START EXTRACTED ENTRIES

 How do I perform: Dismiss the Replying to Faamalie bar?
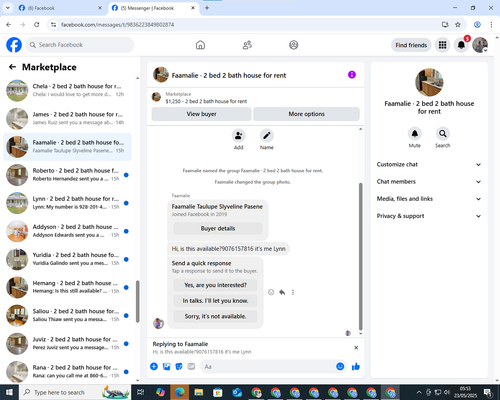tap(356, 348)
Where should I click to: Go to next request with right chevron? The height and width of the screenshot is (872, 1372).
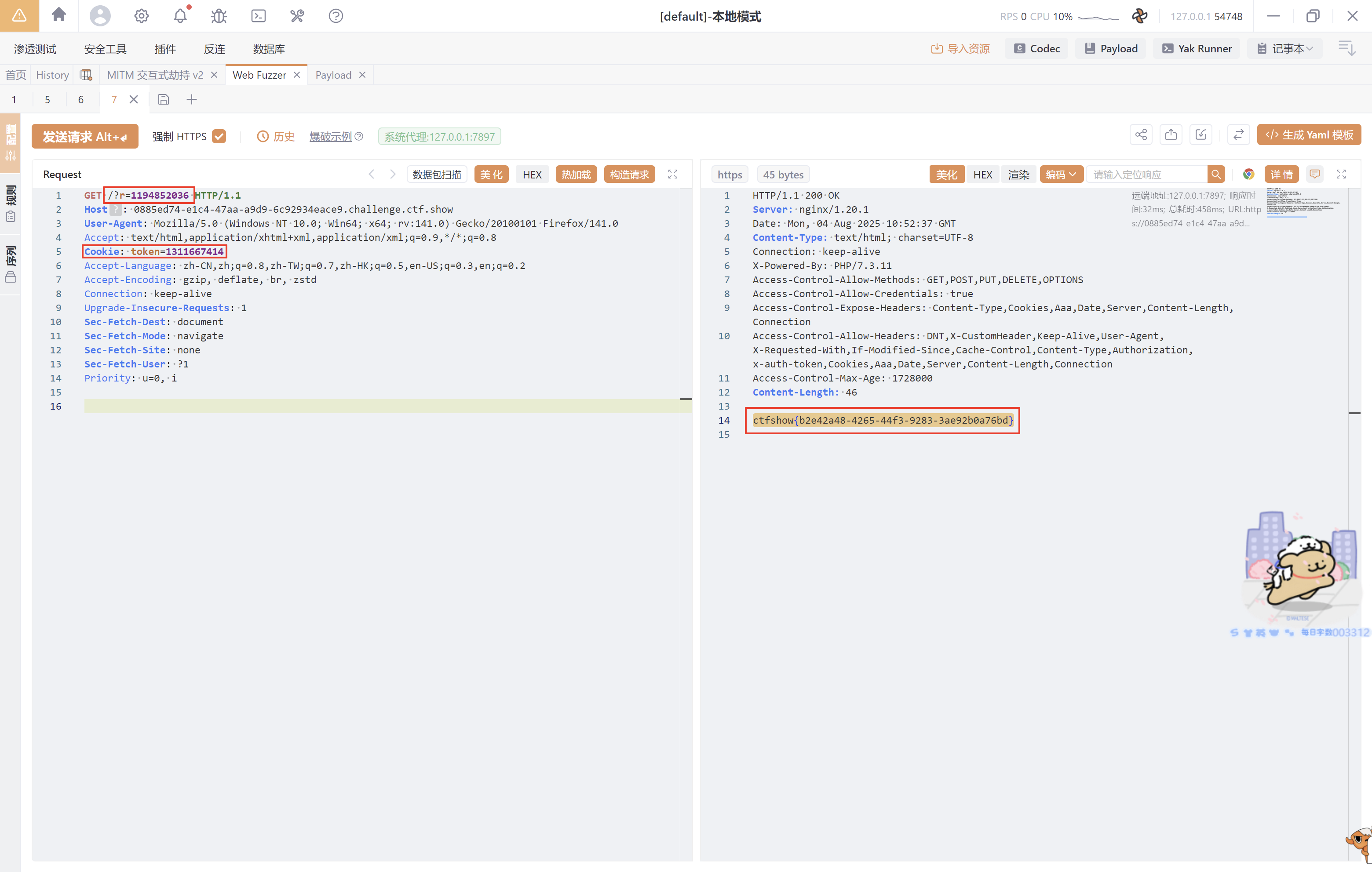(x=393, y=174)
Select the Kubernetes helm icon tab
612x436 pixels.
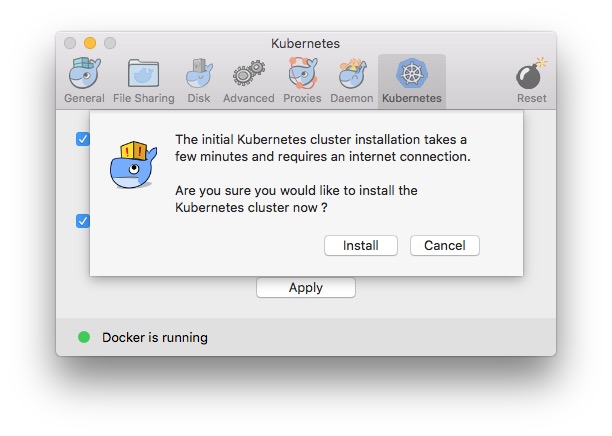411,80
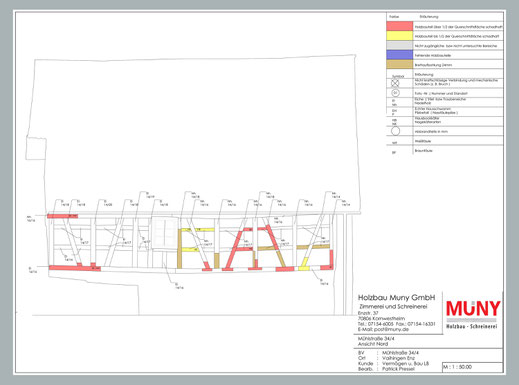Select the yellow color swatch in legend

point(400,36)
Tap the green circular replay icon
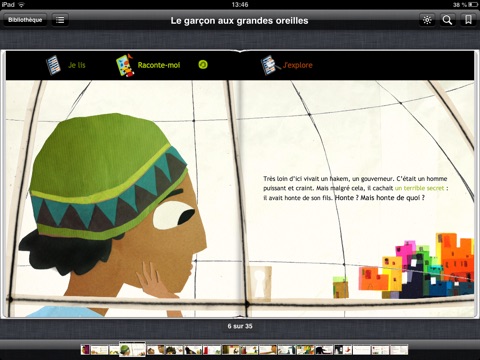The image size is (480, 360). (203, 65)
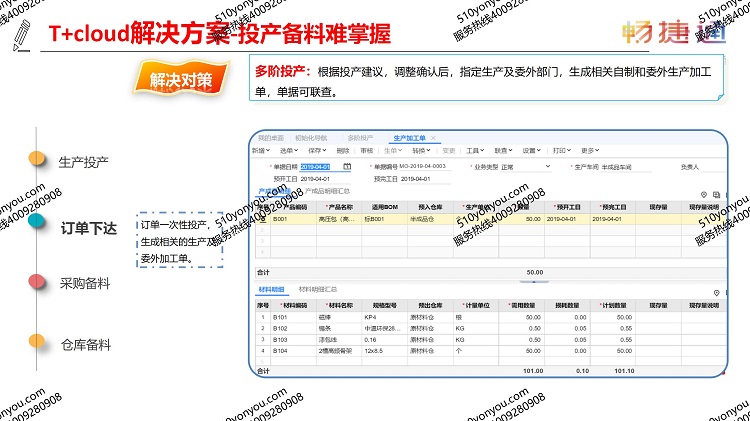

END EXTRACTED ENTRIES

SET EXERCISE:
Reproduce every line of the listing above word for word, leaving out the pictures.

EXERCISE ANSWER:
 How do I perform: Dismiss the Replying to Faamalie bar?
tap(356, 348)
Where should I click to: Go to next request with right chevron? The height and width of the screenshot is (872, 1372).
(x=393, y=174)
Select the Kubernetes helm icon tab
612x436 pixels.
411,80
Select the yellow color swatch in legend

point(400,36)
Tap the green circular replay icon
The image size is (480, 360). (203, 65)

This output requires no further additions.